Text: “Macbeth!”

Context: The informant is from Las Vegas, NV and learned about the legend of Macbeth (and how you are NOT supposed to say Macbeth in a theater) when she played the titular character “Macbeth” in her 5th grade production (Alexander Dawson Elementary School). She was told by her teacher as a warning. She states “It is bad luck to say Macbeth in a theater and your show will be cursed with bad luck if you do. I don’t know the reason why, but I know that you aren’t supposed to say it.” She believes that “Macbeth is such a powerful character and so people associate it with his power” and that’s why they don’t say it in theaters.

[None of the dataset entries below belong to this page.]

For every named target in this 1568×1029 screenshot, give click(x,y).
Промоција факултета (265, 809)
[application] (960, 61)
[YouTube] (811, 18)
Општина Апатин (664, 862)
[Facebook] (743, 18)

Analysis: In the past, different productions of Macbeth have been “cursed” — There have been several accounts of real violence and death occurring during various productions of the Scottish Play. Most commonly known is a production where a real dagger was brought on stage and used to kill an actor, on stage, in front of a real audience. Since then, it is considered “bad luck” to say Macbeth in a theater when you are not performing the show itself. And, as actors tend to be very superstitious, avoiding the name “Macbeth” is a common practice in theaters still. If someone does accidentally say it, they are supposed to go outside the theater, spin in a circle three times, and say a foul word to “undo” the curse. I believe that this is also used as a way for performers to justify having a “good” or “bad” performance—they can place the blame on something other than their own abilities.